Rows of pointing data

* Start *

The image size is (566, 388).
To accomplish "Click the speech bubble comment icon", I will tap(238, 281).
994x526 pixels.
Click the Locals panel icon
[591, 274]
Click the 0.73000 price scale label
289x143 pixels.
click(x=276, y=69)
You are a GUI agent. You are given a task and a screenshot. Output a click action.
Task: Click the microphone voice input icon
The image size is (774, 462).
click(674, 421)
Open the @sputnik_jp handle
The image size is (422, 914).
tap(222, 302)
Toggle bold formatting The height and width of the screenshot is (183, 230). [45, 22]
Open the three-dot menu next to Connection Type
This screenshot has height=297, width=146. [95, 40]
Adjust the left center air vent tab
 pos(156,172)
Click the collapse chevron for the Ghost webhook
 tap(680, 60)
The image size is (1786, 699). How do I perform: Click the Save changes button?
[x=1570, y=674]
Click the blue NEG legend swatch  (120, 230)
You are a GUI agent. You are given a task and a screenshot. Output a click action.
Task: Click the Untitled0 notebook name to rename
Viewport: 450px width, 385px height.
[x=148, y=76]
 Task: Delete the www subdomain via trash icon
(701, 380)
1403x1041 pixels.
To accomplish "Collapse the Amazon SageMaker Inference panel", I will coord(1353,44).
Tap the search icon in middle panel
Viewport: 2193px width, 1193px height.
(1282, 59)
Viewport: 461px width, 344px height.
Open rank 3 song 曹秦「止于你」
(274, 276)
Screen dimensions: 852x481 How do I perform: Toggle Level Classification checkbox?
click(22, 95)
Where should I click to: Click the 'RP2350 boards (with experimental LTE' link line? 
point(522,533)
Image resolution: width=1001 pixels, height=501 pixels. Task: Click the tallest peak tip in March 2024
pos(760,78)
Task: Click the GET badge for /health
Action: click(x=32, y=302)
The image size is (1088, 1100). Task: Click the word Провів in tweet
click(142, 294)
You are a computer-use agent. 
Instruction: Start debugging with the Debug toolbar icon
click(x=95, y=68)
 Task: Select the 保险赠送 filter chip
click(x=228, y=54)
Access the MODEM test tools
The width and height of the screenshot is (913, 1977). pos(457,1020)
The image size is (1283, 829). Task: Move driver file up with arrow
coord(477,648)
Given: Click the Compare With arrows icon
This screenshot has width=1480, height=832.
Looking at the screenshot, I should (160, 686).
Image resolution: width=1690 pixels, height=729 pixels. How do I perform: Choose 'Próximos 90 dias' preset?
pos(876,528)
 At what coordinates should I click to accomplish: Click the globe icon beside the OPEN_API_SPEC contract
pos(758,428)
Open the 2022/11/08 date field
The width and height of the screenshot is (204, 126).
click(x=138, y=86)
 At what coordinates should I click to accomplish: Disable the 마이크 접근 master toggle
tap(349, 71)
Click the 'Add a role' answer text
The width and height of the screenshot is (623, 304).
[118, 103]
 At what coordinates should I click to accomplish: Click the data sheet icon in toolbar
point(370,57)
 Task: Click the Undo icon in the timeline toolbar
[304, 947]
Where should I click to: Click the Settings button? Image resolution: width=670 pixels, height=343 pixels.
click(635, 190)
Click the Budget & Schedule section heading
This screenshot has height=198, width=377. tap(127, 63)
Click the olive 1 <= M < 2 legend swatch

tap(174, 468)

* End *

*Your objective*. Please rewrite all of the material above, switching each "The image size is" to "The screenshot size is" and leaving every other line untouched.

*Final result*.
The screenshot size is (566, 388).
To accomplish "Click the speech bubble comment icon", I will tap(238, 281).
994x526 pixels.
Click the Locals panel icon
[591, 274]
Click the 0.73000 price scale label
289x143 pixels.
click(x=276, y=69)
You are a GUI agent. You are given a task and a screenshot. Output a click action.
Task: Click the microphone voice input icon
The screenshot size is (774, 462).
click(674, 421)
Open the @sputnik_jp handle
The screenshot size is (422, 914).
tap(222, 302)
Toggle bold formatting The height and width of the screenshot is (183, 230). [45, 22]
Open the three-dot menu next to Connection Type
This screenshot has height=297, width=146. [95, 40]
Adjust the left center air vent tab
 pos(156,172)
Click the collapse chevron for the Ghost webhook
 tap(680, 60)
The screenshot size is (1786, 699). How do I perform: Click the Save changes button?
[x=1570, y=674]
Click the blue NEG legend swatch  (120, 230)
You are a GUI agent. You are given a task and a screenshot. Output a click action.
Task: Click the Untitled0 notebook name to rename
Viewport: 450px width, 385px height.
[x=148, y=76]
 Task: Delete the www subdomain via trash icon
(701, 380)
1403x1041 pixels.
To accomplish "Collapse the Amazon SageMaker Inference panel", I will coord(1353,44).
Tap the search icon in middle panel
Viewport: 2193px width, 1193px height.
(1282, 59)
Viewport: 461px width, 344px height.
Open rank 3 song 曹秦「止于你」
(274, 276)
Screen dimensions: 852x481 How do I perform: Toggle Level Classification checkbox?
click(22, 95)
Where should I click to: Click the 'RP2350 boards (with experimental LTE' link line? 
point(522,533)
Image resolution: width=1001 pixels, height=501 pixels. Task: Click the tallest peak tip in March 2024
pos(760,78)
Task: Click the GET badge for /health
Action: click(x=32, y=302)
The screenshot size is (1088, 1100). Task: Click the word Провів in tweet
click(142, 294)
You are a computer-use agent. 
Instruction: Start debugging with the Debug toolbar icon
click(x=95, y=68)
 Task: Select the 保险赠送 filter chip
click(x=228, y=54)
Access the MODEM test tools
The width and height of the screenshot is (913, 1977). pos(457,1020)
The screenshot size is (1283, 829). Task: Move driver file up with arrow
coord(477,648)
Given: Click the Compare With arrows icon
This screenshot has width=1480, height=832.
Looking at the screenshot, I should (160, 686).
Image resolution: width=1690 pixels, height=729 pixels. How do I perform: Choose 'Próximos 90 dias' preset?
pos(876,528)
 At what coordinates should I click to accomplish: Click the globe icon beside the OPEN_API_SPEC contract
pos(758,428)
Open the 2022/11/08 date field
The width and height of the screenshot is (204, 126).
click(x=138, y=86)
 At what coordinates should I click to accomplish: Disable the 마이크 접근 master toggle
tap(349, 71)
Click the 'Add a role' answer text
The width and height of the screenshot is (623, 304).
[118, 103]
 At what coordinates should I click to accomplish: Click the data sheet icon in toolbar
point(370,57)
 Task: Click the Undo icon in the timeline toolbar
[304, 947]
Where should I click to: Click the Settings button? Image resolution: width=670 pixels, height=343 pixels.
click(635, 190)
Click the Budget & Schedule section heading
This screenshot has height=198, width=377. tap(127, 63)
Click the olive 1 <= M < 2 legend swatch

tap(174, 468)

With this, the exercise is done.